Solo quedaba esperar a que sonara el timbre para regresar a clases, al salón bajo llave, a la mesa en donde esperaban pacientemente los Converse. Y que el día terminara rápido para llegar a su casa y llorar los siete mares de vergüenza y humillación que no pudo llorar en el momento. Porque, como ya dije, si para algo era buena Fabiana no era para defenderse, pero sí para llorar. Llorar. Llorar. Llorar.


El recreo terminó. Finalmente alcanzó sus zapatos. Los de la discordia. Se los puso y los amarró muy fuerte. Como para asegurarse de que no se los volvieran a quitar. El resto del día transcurrió en silencio para ella. Se había hecho sorda al bullicio del salón lleno de niñas y niños gritones. Daniela no se apartó ni un segundo de ella, y la acompañaba, aun sin decir ni media palabra.


Llegó la hora de la salida. ¡Por fin! Anakarina fue a buscar a su hermanita al salón luego de escuchar por el megáfono el nombre de ambas, no sin antes lanzarle una mirada amenazadora y desafiante a la maestra, que seguro aún no se había percatado de la brutalidad irracional que había cometido horas antes. Las hermanas subieron al transporte y llegaron a casa. Bastó que su abuela Zonia, mimadora profesional, preguntara el porqué del fatídico estado anímico para que Fabiana arrancara a llorar. ¿Ven? Se los dije: llorar, llorar, llorar.


Y no paró. No paró hasta que llegó su mamá del trabajo. Su mamá, abogada, escuchó cada parte de la historia. Y en cada parte se horrorizaba más, como si del cuento de un asesinato sangriento se tratase. No esperó ni medio segundo para llamar y contarle al papá de las niñas, abogado también. Amenazó con caer al colegio con una comisión del CICPC, la PTJ, el CONAS y todos los organismos de fuerza policial que existieran en Venezuela. Sacar por la fuerza a la maestra, quien, según él, también merecía un escarnio público y hacerlo todo frente a sus alumnos, frente a su entorno laboral.
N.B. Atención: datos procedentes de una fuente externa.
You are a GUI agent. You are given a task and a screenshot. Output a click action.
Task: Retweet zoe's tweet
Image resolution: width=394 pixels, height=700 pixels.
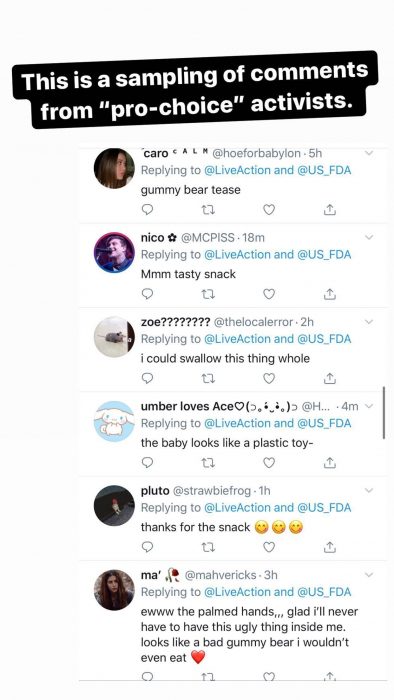[208, 378]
Afortunadamente su mamá, no pensó igual.


El día siguiente, en el salón de 4to grado (que parecía haber olvidado por completo los sucesos del día anterior), a la mitad de una clase de divisiones con tres cifras, llegó la directora acompañada de la coordinadora de primaria. Interrumpieron abruptamente a Susana con algo que parecía ser un asunto importante. Muy extrañada y confundida dejó la tiza en su lugar preguntando qué pasaba, que por qué la necesitaban, y por qué ese “asunto importante” no podía atenderse luego de terminar su clase de matemáticas. Sin mediar, la directora, insistió en la urgencia del asunto y salieron por la puerta. Adiós, maestra.
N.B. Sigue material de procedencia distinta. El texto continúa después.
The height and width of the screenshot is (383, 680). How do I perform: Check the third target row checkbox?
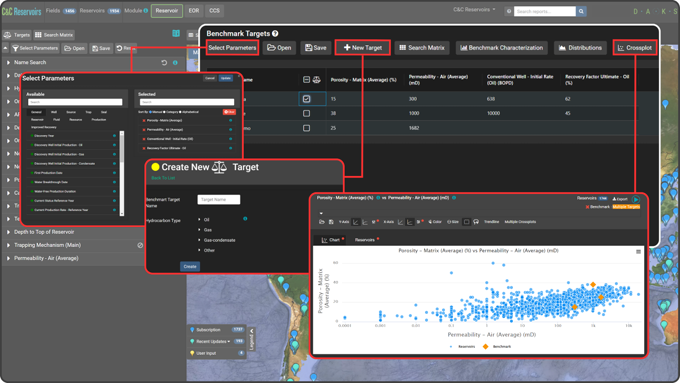click(x=307, y=128)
Esa fue la última vez que Fabiana vio a Susana Ferreira, maestra recién graduada de la UCAB, que no aplicó los conocimientos que recibió en su carrera y que le regaló una extraña sonrisa y un “buenos días” la mañana de ese jueves, luego de haberle hecho pasar el bochorno más grande jamás pensado el día anterior.


No apareció, no volvió. Dejó el curso a mitad de año. El baile se hizo, pero sin ella. La olvidaron, como si nunca hubiese existido. ¿Fue justicia? A lo mejor.

Seis años más tarde, al Facebook de Fabiana llegó una solicitud de amistad. Era de una mujer que vivía en Portugal, con su esposo y su bebe (así pudo ver en su foto de perfil). La solicitud le apareció acompañada de un mensaje que jamás olvidará.

“Hola mi niña, ¿cómo estás? Estás muy linda y muy grande. Saludos”. -Susana Ferreira.

Ese mensaje quedó ahí por siempre. Sin responder. Habían tenido que pasar seis años para que una parte de su vida, escondida y desterrada en la oscuridad, saliera a saludar. Por Facebook.


Fabiana había enterrado el episodio más traumático de su etapa escolar en lo más profundo de su subconsciente. Como la memoria selectiva, en la que uno decide qué recordar y qué no. Había elegido olvidar, todo. Eliminar. Tachar. Borrar. Anular. Disipar. Esfumar. Descartar. Excluir. Quitar. Suprimir. Por eso, revivirlo era tener que atravesar por sensaciones y sentimientos casi “muertos'', o eso creía ella.


Pero, ahora que lo piensa, le hizo bien. Sin ese mensaje, de esa cínica mujer que, como ella, también decidió tener memoria selectiva, no hubiese podido desempolvar ese recuerdo. Y sin ese recuerdo, no hubiese podido escribir esta historia.